ウクライナ大統領「われわれは勝利する」 戦勝記念日演説(ロイター)

「ナチズムに勝利したこの日、われわれは新たな勝利に向けて戦っている。道のりは厳しいが、われわれが勝利することは間違いない」とし、ウクライナ人は史上何度も自国を守るために戦ってきた自由な人々であり、「独自の道」を歩んできたと表明。

「われわれは今日、この道で戦争を戦っている。領土は一切誰にも渡さない。われわれの歴史は一切誰にも渡さない」とし「反ヒトラー連合諸国とともにナチズムを負かした祖先を誇りに思う。われわれは誰かがこの勝利を併合することを許さない。私物化することを許さない」と述べた。

 

 ここの「ウクライナ人は史上何度も自国を守るために戦ってきた」というのは事実ですけれど、戦ってきた「相手」は誰だったのでしょうか。歴史を振り返れば現在ウクライナと呼ばれる地域はモンゴル(タタール)であったりポーランドなりが支配していた時期もありましたし、それがキエフ公国以来のロシアの版図へ復帰した後も、独立を求めてはロシアと敵対している国の後援を受けてボリシェヴィキと激しく争った時代もあったわけです。

 2014年以降のウクライナが何を敵視してきたかを鑑みれば、現政権が継いでいるのは第二次世界大戦時にも独立を求めてソ連と戦った人々の魂であり、ソ連の構成国としてモスクワからの指令に沿って戦った人々のそれではないでしょう。にもかかわらずゼレンスキーが自身を戦勝国の一員であるかのように位置づけているのは、なんとも奇妙なことです。2016年にはキエフの「モスクワ通り」が、ドイツの支援を仰いでソ連と戦ったウクライナの民族主義者の名を冠した「ステパン・バンデラ通り」へと改名されたそうですが……

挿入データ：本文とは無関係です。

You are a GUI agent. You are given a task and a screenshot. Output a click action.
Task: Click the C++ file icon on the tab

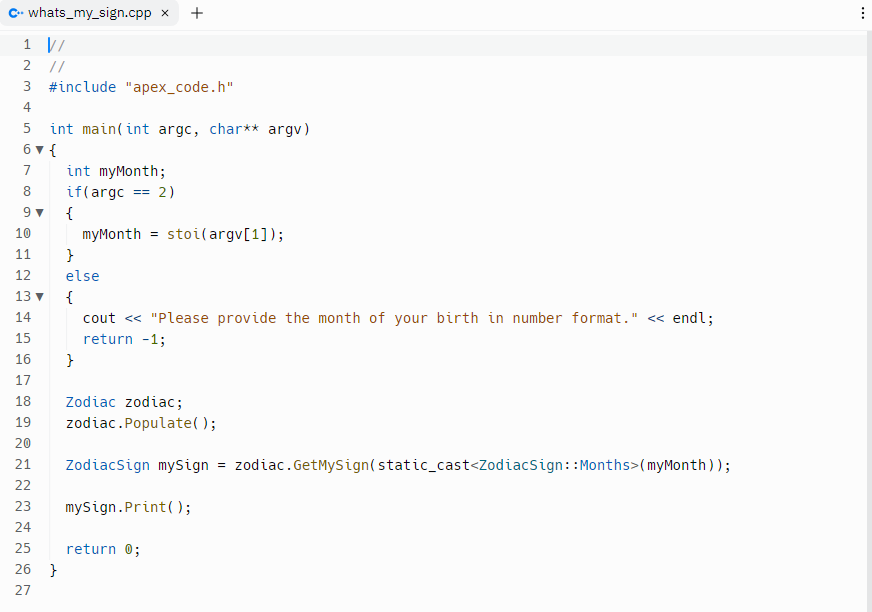tap(16, 13)
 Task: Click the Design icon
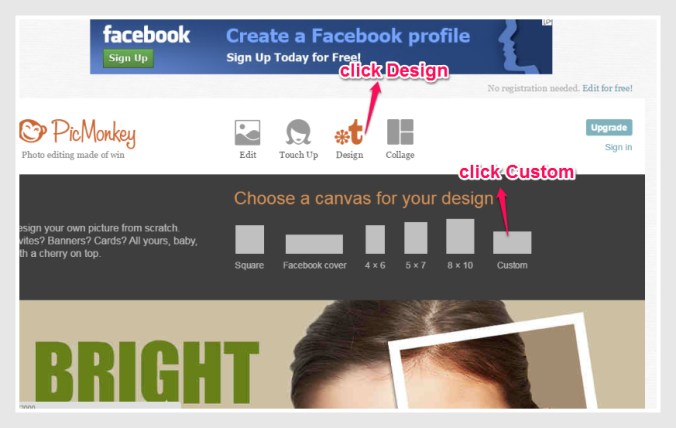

 ウクライナの現体制がソ連の功績を時代を都合よく自陣営に結びつけているのとは裏腹に、ロシア側のプーチン大統領はソヴィエト政権による支配体制を否定的に語ることが多かったりします。一応はロシアこそがソ連の中心であり多数派を占めていたわけですが、当のロシアからすると他の14の構成国から見た場合と比べてもなお、良い時代ではなかったと評価されているのかも知れません。

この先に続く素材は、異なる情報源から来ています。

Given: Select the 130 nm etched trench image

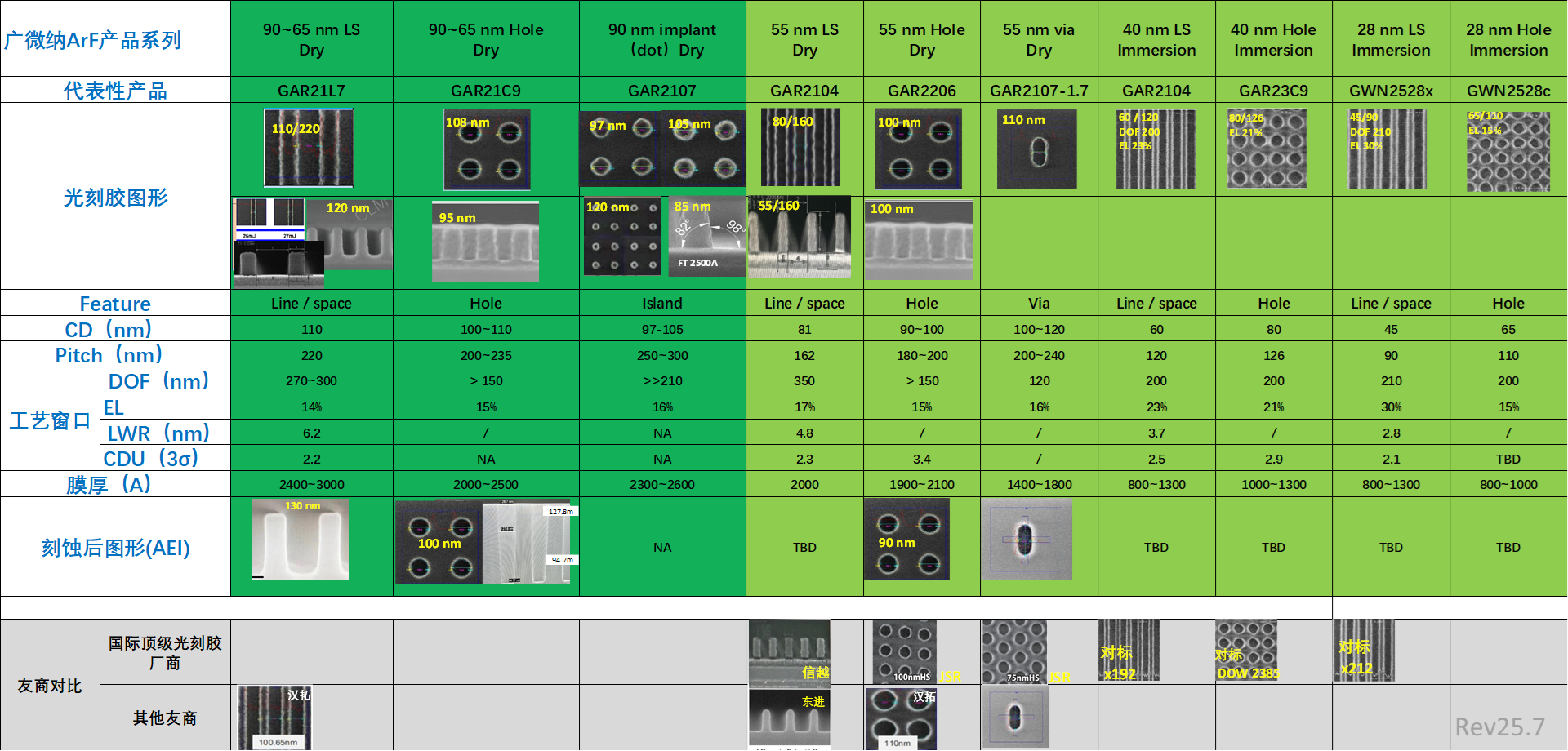Looking at the screenshot, I should pos(300,540).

 ソ連における多数派はロシア人でしたが、その最高指導者はグルジア人のスターリンであったり、フルシチョフにブレジネフとウクライナ系が続いた時代もありました。自分の家族にも故郷であるグルジアにも等しく冷酷であったスターリンとは異なり、フルシチョフはクリミア半島をロシアから自身の育ったウクライナへ移管させるなどして将来の禍根を作っています。少なくともロシア人からすれば、自分たちが多数派として優遇された記憶には乏しいことでしょう。

 アフリカで部族間対立が深刻化する理由として、ヨーロッパによる植民地支配が挙げられることがあります。アフリカを占領した列強諸国の定めた行政区分は民族を分断あるいは混在させており、文化や言語によるまとまりとは異なる形で国家が生まれてしまった、その結果として異なる文化・言語を持つ人々の国内での対立や、一部少数派が文化・言語を共有する国境外の同胞との結びつきを強めるような事態を生んでいる、という説です。

 こうした構図はソヴィエト政権による15の構成国支配においても実は同様で、ソ連の行政区分は必ずしも居住する民族や言語・文化に沿ったものではありませんでした。ましてやソ連という同一の国家として70年を経過した後に、この行政区分が適用されたまま国家として独立すると、どこも必然的に多民族国家とならざるを得ないわけで、結果として少数派として取り残される人も出てしまい、一部は未解決のまま今に至ります。

 では多民族国家として国家内で複数民族の共存は可能なのか、欧米から非難されつつも民族意識に依拠せず政権を安定させることが出来ている国がある一方、ウクライナでは排他的な民族派が選挙ではなく暴力革命によって政権を奪取してしまいました。クーデター政権はロシア語の使用禁止を打ち出すなど、ウクライナのロシア系住民に対する明確なメッセージを掲げてきただけに、クリミアやドンバス地域の離反を招いたのは当然と言えます。

 ウクライナが多民族国家かつ民主国家であろうとするのであれば、ロシア系住民もまたウクライナ民族派と同じウクライナ国民として尊重する必要がある、構成比を考えればカナダにおけるフランス語話者と同レベルの扱いを保証すべきですが、そうした意思を現体制が有していないことは2014年以降の8年間で明確に証明されています。そうなると残る選択肢は、少数派を抑圧する国家であり続けることでしょうか。取り敢えず反ロシアの旗を掲げさえしておけば、欧米と日本からは民主主義の同志と認定してもらえますので。

 もう一つの解決策は、国境線をソヴィエト連邦の行政区分に基づいた現状から、住民の帰属意識に沿ったものに改めることですね。ロシアへの帰属意識の強い地域はロシアへ編入し、そしてウクライナへの帰属意識が強い地域だけで国家を構成すれば争いの種は減ることでしょう。まぁゼレンスキーはソ連が好き、ソ連の定めた国境線を維持したい、それをNATO陣営も後押ししている様子ではありますが。